# [Task objective]
Please reproduce the entries that follow without a single difference.

# [Materials provided]
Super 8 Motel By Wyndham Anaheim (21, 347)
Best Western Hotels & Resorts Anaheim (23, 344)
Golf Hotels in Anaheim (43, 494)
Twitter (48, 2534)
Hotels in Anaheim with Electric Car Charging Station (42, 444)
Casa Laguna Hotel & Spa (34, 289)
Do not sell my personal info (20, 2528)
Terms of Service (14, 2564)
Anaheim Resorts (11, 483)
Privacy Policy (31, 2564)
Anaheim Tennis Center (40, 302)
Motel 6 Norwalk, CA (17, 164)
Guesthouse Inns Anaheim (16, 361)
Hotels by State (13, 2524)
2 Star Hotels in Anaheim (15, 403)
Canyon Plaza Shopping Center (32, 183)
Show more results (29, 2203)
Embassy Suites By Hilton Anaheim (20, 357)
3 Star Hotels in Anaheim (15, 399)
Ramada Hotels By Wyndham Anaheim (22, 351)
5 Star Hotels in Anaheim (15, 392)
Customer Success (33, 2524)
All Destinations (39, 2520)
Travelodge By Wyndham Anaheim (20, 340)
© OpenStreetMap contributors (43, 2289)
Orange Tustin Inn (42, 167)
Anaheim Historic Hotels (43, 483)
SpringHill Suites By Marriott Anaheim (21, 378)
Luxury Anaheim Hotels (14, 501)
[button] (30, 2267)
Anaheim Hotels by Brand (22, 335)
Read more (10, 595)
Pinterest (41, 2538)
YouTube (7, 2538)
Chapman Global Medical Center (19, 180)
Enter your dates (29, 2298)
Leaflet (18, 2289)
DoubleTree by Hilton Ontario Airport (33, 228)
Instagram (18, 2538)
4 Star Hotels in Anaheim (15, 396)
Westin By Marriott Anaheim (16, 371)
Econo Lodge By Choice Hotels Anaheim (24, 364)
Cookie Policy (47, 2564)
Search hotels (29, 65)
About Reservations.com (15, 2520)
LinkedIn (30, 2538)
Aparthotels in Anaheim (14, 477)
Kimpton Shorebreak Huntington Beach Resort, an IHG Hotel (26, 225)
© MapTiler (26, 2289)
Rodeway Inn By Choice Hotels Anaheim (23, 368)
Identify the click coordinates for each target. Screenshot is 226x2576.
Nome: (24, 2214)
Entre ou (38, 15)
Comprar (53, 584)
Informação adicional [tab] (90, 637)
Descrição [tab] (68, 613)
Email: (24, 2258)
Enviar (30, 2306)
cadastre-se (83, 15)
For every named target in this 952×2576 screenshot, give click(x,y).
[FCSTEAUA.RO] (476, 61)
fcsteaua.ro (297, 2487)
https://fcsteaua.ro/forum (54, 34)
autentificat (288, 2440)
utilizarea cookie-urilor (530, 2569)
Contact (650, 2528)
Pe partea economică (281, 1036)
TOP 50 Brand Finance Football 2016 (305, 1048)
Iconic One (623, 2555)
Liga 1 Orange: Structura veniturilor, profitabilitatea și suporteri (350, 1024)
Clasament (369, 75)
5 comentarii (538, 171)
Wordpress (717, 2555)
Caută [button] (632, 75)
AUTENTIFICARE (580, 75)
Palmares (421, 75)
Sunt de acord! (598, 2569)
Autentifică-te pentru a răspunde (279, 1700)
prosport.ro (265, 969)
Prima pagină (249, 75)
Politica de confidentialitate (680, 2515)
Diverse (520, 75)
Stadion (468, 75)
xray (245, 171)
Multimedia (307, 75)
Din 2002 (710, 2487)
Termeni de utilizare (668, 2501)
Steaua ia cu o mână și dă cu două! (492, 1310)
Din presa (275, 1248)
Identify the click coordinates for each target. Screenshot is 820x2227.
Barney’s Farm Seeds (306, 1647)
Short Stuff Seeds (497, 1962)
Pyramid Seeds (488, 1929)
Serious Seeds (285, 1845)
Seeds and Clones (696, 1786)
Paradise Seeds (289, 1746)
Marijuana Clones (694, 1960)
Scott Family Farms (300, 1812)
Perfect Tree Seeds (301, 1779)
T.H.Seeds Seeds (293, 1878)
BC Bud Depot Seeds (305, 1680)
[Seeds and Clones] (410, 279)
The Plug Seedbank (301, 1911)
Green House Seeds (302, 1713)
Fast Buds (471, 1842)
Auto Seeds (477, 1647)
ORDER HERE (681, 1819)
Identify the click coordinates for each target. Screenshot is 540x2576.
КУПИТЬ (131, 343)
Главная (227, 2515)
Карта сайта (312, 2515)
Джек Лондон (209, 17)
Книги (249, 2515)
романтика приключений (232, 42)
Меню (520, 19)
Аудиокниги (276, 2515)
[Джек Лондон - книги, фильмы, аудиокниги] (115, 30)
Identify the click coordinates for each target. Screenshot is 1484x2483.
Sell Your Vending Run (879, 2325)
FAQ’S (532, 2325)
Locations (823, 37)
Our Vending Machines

# [Output of the task]
Super 8 Motel By Wyndham Anaheim (21, 347)
Best Western Hotels & Resorts Anaheim (23, 344)
Golf Hotels in Anaheim (43, 494)
Twitter (48, 2534)
Hotels in Anaheim with Electric Car Charging Station (42, 444)
Casa Laguna Hotel & Spa (34, 289)
Do not sell my personal info (20, 2528)
Terms of Service (14, 2564)
Anaheim Resorts (11, 483)
Privacy Policy (31, 2564)
Anaheim Tennis Center (40, 302)
Motel 6 Norwalk, CA (17, 164)
Guesthouse Inns Anaheim (16, 361)
Hotels by State (13, 2524)
2 Star Hotels in Anaheim (15, 403)
Canyon Plaza Shopping Center (32, 183)
Show more results (29, 2203)
Embassy Suites By Hilton Anaheim (20, 357)
3 Star Hotels in Anaheim (15, 399)
Ramada Hotels By Wyndham Anaheim (22, 351)
5 Star Hotels in Anaheim (15, 392)
Customer Success (33, 2524)
All Destinations (39, 2520)
Travelodge By Wyndham Anaheim (20, 340)
© OpenStreetMap contributors (43, 2289)
Orange Tustin Inn (42, 167)
Anaheim Historic Hotels (43, 483)
SpringHill Suites By Marriott Anaheim (21, 378)
Luxury Anaheim Hotels (14, 501)
[button] (30, 2267)
Anaheim Hotels by Brand (22, 335)
Read more (10, 595)
Pinterest (41, 2538)
YouTube (7, 2538)
Chapman Global Medical Center (19, 180)
Enter your dates (29, 2298)
Leaflet (18, 2289)
DoubleTree by Hilton Ontario Airport (33, 228)
Instagram (18, 2538)
4 Star Hotels in Anaheim (15, 396)
Westin By Marriott Anaheim (16, 371)
Econo Lodge By Choice Hotels Anaheim (24, 364)
Cookie Policy (47, 2564)
Search hotels (29, 65)
About Reservations.com (15, 2520)
LinkedIn (30, 2538)
Aparthotels in Anaheim (14, 477)
Kimpton Shorebreak Huntington Beach Resort, an IHG Hotel (26, 225)
© MapTiler (26, 2289)
Rodeway Inn By Choice Hotels Anaheim (23, 368)
Identify the click coordinates for each target. Screenshot is 226x2576.
Nome: (24, 2214)
Entre ou (38, 15)
Comprar (53, 584)
Informação adicional [tab] (90, 637)
Descrição [tab] (68, 613)
Email: (24, 2258)
Enviar (30, 2306)
cadastre-se (83, 15)
For every named target in this 952×2576 screenshot, give click(x,y).
[FCSTEAUA.RO] (476, 61)
fcsteaua.ro (297, 2487)
https://fcsteaua.ro/forum (54, 34)
autentificat (288, 2440)
utilizarea cookie-urilor (530, 2569)
Contact (650, 2528)
Pe partea economică (281, 1036)
TOP 50 Brand Finance Football 2016 (305, 1048)
Iconic One (623, 2555)
Liga 1 Orange: Structura veniturilor, profitabilitatea și suporteri (350, 1024)
Clasament (369, 75)
5 comentarii (538, 171)
Wordpress (717, 2555)
Caută [button] (632, 75)
AUTENTIFICARE (580, 75)
Palmares (421, 75)
Sunt de acord! (598, 2569)
Autentifică-te pentru a răspunde (279, 1700)
prosport.ro (265, 969)
Prima pagină (249, 75)
Politica de confidentialitate (680, 2515)
Diverse (520, 75)
Stadion (468, 75)
xray (245, 171)
Multimedia (307, 75)
Din 2002 (710, 2487)
Termeni de utilizare (668, 2501)
Steaua ia cu o mână și dă cu două! (492, 1310)
Din presa (275, 1248)
Identify the click coordinates for each target. Screenshot is 820x2227.
Barney’s Farm Seeds (306, 1647)
Short Stuff Seeds (497, 1962)
Pyramid Seeds (488, 1929)
Serious Seeds (285, 1845)
Seeds and Clones (696, 1786)
Paradise Seeds (289, 1746)
Marijuana Clones (694, 1960)
Scott Family Farms (300, 1812)
Perfect Tree Seeds (301, 1779)
T.H.Seeds Seeds (293, 1878)
BC Bud Depot Seeds (305, 1680)
[Seeds and Clones] (410, 279)
The Plug Seedbank (301, 1911)
Green House Seeds (302, 1713)
Fast Buds (471, 1842)
Auto Seeds (477, 1647)
ORDER HERE (681, 1819)
Identify the click coordinates for each target. Screenshot is 540x2576.
КУПИТЬ (131, 343)
Главная (227, 2515)
Карта сайта (312, 2515)
Джек Лондон (209, 17)
Книги (249, 2515)
романтика приключений (232, 42)
Меню (520, 19)
Аудиокниги (276, 2515)
[Джек Лондон - книги, фильмы, аудиокниги] (115, 30)
Identify the click coordinates for each target. Screenshot is 1484x2483.
Sell Your Vending Run (879, 2325)
FAQ’S (532, 2325)
Locations (823, 37)
Our Vending Machines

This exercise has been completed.